The interaction of acetoxy-dimethylnitrosamine, a proximate metabolite of the carcinogenic amine, and bacteriophages R17 and T7.

The biological and physicochemical effects of reacting bacteriophages R17 and T7 with acetoxy-dimethylnitrosamine (ADMN) have been studied. The rate-determining step in the reactions appeared to be the loss of the acetoxy group by hydrolysis, the hydroxymethyl-methylnitrosamine generated decomposing rapidly to give a methyldiazonium ion and formaldehyde.
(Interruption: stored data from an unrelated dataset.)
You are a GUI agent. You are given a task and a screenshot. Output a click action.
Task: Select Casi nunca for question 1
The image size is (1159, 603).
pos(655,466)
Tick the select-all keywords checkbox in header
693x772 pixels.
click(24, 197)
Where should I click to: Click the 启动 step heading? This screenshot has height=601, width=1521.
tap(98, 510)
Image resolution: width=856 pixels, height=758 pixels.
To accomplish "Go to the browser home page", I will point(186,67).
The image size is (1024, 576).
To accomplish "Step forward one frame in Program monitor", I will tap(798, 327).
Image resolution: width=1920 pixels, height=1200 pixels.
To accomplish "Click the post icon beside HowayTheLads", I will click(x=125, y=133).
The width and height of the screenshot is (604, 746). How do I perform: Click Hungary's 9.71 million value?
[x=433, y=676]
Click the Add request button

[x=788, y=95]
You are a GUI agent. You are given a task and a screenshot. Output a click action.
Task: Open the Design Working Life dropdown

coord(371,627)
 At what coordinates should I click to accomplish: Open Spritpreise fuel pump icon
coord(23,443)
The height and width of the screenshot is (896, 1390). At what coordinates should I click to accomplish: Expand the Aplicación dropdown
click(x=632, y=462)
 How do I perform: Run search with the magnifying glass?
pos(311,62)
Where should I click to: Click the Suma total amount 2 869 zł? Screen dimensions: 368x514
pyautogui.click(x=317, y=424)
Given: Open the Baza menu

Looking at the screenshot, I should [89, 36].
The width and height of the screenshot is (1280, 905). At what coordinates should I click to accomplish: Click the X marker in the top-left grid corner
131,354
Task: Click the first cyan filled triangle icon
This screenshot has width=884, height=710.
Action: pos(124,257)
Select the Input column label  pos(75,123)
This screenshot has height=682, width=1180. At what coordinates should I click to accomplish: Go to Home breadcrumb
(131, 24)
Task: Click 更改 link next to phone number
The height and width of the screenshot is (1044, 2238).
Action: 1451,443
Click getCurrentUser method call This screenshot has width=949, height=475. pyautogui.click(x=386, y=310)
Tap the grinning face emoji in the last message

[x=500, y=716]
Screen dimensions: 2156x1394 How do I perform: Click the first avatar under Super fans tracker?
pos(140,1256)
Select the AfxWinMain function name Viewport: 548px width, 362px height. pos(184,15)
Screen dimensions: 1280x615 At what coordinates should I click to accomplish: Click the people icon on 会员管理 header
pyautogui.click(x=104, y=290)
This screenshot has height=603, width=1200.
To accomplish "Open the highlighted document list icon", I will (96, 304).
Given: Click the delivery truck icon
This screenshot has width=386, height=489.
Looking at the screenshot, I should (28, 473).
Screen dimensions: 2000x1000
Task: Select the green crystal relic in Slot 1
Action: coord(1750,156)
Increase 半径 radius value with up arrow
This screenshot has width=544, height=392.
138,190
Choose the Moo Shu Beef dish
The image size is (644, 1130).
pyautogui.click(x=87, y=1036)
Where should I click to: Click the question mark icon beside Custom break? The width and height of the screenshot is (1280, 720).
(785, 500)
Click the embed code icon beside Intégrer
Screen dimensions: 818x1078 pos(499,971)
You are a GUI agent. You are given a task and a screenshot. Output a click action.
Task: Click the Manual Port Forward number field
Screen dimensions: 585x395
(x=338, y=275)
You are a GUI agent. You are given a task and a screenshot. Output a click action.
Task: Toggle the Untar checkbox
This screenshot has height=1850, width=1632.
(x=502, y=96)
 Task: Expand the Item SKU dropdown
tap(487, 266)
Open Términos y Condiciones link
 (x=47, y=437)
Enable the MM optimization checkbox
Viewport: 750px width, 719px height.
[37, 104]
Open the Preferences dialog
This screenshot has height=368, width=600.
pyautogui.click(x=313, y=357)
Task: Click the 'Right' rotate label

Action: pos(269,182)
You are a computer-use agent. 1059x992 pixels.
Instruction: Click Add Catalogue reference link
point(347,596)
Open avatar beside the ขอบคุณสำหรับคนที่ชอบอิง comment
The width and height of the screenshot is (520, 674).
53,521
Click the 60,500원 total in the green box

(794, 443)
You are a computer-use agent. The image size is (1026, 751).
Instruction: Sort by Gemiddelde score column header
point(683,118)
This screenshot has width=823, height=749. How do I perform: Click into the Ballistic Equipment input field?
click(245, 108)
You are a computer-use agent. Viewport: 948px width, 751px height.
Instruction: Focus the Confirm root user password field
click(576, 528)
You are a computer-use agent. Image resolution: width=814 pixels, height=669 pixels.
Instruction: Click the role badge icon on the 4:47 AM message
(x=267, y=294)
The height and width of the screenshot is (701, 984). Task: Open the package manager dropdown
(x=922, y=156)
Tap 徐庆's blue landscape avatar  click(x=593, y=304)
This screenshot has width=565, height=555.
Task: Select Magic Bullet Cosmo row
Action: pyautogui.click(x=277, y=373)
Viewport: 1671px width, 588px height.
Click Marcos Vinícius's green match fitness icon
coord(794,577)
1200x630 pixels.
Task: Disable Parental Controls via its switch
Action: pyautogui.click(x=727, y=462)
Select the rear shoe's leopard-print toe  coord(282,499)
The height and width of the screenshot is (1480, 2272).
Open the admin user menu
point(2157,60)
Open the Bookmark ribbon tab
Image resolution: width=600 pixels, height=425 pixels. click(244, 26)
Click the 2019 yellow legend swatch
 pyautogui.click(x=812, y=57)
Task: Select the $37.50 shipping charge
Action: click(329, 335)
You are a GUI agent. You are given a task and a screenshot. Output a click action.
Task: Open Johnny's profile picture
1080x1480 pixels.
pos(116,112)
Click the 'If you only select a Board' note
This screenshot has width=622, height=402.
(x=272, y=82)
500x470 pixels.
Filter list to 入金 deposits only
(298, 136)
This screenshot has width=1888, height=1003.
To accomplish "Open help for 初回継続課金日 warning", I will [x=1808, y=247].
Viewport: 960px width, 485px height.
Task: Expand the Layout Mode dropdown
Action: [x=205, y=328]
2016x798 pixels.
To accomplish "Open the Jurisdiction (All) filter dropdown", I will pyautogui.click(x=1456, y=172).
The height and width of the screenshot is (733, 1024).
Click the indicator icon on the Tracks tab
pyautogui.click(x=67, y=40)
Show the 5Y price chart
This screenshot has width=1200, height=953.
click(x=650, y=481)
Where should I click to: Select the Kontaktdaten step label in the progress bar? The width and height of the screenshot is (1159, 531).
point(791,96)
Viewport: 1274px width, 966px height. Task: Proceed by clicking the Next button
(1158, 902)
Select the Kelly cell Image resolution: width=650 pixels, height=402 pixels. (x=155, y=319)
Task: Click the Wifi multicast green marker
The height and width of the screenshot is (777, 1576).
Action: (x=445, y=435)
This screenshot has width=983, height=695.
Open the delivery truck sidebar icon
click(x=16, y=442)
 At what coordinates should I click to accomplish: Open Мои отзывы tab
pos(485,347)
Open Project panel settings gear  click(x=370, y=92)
In experiments with bacteriophage suspended in phosphate buffer the biological inactivation observed was the sum of the effects of the formaldehyde and of alkylation by the methylcarbonium ion produced from the diazonium ion. In experiments with bacteriophage suspended in Tris--HCl buffer the effects of formaldehyde were eliminated by its reaction with the buffer component. Alkylation by the carbonium ion produced unstable phosphotriesters in the bacteriophage RNA which on hydrolysis led to degradation of the molecule. In phosphate buffer the formaldehyde cross-linked the protein coat of the bacteriophage blocking the extraction of the RNA. Estimates of the mean lethal dose and of the extent of degradation of the RNA following reaction in Tris--HCl buffer were fairly close to those observed in experiments with N-methyl-N-nitrosourea (MNUA).